[Dataset extract Boundary: Start]

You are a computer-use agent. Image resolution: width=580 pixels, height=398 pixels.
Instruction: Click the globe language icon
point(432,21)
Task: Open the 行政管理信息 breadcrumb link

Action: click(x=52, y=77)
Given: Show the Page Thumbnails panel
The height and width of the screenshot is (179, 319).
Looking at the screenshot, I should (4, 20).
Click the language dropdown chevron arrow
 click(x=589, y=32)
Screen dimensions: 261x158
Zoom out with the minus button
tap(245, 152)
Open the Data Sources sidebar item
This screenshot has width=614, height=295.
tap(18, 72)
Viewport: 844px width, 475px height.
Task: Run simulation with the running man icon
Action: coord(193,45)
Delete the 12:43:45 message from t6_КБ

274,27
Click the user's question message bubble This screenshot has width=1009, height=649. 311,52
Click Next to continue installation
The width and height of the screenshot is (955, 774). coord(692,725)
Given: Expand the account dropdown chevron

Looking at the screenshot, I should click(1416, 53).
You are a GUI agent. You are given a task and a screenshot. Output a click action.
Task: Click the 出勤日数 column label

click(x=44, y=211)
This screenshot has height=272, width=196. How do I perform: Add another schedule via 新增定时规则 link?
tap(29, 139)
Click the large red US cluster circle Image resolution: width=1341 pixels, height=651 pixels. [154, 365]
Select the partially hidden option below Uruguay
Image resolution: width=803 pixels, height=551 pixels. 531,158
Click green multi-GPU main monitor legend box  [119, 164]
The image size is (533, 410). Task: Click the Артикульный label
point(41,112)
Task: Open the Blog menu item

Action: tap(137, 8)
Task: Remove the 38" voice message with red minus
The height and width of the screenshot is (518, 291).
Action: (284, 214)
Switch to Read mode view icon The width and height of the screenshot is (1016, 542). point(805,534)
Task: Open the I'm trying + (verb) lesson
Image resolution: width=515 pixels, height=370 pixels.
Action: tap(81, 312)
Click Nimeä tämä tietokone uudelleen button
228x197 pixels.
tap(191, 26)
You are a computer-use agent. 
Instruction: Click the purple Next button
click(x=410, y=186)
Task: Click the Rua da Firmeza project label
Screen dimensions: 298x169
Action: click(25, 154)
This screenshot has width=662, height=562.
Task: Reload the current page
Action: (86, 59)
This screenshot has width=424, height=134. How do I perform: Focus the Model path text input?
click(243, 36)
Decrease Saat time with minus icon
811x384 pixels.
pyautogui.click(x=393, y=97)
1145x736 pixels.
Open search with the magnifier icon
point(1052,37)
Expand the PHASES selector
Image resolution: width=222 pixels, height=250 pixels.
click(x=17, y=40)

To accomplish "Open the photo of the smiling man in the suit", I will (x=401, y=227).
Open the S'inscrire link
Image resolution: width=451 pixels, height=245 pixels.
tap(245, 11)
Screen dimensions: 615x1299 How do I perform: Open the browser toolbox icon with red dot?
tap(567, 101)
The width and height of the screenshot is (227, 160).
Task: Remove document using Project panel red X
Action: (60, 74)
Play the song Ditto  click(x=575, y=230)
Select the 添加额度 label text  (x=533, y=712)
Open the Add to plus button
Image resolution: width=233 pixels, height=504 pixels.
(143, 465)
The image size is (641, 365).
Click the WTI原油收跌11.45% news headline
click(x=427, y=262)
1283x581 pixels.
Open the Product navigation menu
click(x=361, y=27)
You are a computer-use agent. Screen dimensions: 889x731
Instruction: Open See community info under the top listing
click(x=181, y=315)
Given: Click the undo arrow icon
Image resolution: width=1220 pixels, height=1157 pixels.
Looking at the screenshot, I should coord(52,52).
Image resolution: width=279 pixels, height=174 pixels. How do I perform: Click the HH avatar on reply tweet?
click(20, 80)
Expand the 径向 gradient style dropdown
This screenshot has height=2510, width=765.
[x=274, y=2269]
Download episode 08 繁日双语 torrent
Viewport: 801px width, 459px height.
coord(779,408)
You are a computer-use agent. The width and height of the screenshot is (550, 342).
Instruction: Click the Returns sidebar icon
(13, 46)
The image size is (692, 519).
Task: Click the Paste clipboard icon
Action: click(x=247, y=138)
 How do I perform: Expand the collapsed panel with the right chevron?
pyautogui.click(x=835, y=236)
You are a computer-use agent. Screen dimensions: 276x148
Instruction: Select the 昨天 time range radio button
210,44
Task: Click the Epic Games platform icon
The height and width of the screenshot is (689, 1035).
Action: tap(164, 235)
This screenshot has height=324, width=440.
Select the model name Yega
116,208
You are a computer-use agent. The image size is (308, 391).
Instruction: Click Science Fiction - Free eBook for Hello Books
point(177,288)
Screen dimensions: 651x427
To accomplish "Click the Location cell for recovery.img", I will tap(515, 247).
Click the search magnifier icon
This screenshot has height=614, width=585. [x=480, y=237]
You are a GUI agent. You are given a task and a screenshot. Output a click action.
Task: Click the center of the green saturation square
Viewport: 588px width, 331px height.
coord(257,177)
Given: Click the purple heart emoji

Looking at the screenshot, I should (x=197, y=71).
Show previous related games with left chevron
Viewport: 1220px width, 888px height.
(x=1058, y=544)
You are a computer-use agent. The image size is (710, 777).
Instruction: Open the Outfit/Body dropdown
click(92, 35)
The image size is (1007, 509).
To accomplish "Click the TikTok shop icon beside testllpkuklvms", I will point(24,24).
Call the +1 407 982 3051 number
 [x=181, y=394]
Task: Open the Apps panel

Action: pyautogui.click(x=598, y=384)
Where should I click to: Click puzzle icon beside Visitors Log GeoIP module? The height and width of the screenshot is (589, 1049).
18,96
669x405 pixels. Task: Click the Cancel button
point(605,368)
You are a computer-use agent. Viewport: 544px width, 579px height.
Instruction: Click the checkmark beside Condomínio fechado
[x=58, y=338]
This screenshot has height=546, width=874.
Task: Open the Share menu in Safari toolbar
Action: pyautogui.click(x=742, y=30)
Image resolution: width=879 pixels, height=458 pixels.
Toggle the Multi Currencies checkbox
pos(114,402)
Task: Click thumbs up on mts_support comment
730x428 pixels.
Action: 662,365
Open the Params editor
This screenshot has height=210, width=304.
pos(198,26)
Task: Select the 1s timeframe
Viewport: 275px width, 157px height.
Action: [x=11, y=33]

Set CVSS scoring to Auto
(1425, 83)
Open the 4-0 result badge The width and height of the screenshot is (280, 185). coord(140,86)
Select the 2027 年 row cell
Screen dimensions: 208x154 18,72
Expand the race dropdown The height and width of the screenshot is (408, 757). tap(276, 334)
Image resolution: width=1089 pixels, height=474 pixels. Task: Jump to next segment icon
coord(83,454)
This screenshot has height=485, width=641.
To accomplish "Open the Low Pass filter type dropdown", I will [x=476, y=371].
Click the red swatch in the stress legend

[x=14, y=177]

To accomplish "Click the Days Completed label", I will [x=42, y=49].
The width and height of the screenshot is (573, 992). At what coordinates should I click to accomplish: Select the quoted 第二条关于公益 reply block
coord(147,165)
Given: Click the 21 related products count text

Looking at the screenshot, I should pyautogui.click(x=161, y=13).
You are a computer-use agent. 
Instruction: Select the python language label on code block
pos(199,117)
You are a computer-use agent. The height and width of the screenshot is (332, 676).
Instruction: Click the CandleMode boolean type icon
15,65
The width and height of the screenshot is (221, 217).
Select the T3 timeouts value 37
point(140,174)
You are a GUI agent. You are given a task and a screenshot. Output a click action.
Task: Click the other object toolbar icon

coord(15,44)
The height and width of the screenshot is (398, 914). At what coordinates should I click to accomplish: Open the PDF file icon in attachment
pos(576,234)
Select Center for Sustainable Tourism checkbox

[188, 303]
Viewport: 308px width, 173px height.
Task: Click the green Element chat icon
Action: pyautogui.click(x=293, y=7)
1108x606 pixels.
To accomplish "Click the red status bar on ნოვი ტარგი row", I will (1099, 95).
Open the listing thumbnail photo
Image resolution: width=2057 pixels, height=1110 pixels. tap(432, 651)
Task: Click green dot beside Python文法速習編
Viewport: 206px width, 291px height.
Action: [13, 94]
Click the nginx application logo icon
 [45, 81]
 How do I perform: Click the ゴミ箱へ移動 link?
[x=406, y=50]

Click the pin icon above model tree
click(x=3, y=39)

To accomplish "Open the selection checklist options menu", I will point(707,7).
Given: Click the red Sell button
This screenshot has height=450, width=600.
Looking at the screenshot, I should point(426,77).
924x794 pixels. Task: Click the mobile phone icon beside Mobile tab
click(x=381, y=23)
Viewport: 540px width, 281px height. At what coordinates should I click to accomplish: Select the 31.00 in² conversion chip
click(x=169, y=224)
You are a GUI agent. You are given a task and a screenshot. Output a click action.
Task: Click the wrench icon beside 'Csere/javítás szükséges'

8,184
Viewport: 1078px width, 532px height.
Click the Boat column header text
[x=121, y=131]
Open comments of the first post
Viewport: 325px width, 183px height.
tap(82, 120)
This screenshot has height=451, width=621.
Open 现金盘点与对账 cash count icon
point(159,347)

[Dataset extract Boundary: End]

Work instruction » What you give back should be exactly the lines of the data above from the line with "The height and width of the screenshot is (398, 914)." through the line with "1108x606 pixels.", both of those included, and nothing more.

Task output »
The height and width of the screenshot is (398, 914). At what coordinates should I click to accomplish: Open the PDF file icon in attachment
pos(576,234)
Select Center for Sustainable Tourism checkbox

[188, 303]
Viewport: 308px width, 173px height.
Task: Click the green Element chat icon
Action: pyautogui.click(x=293, y=7)
1108x606 pixels.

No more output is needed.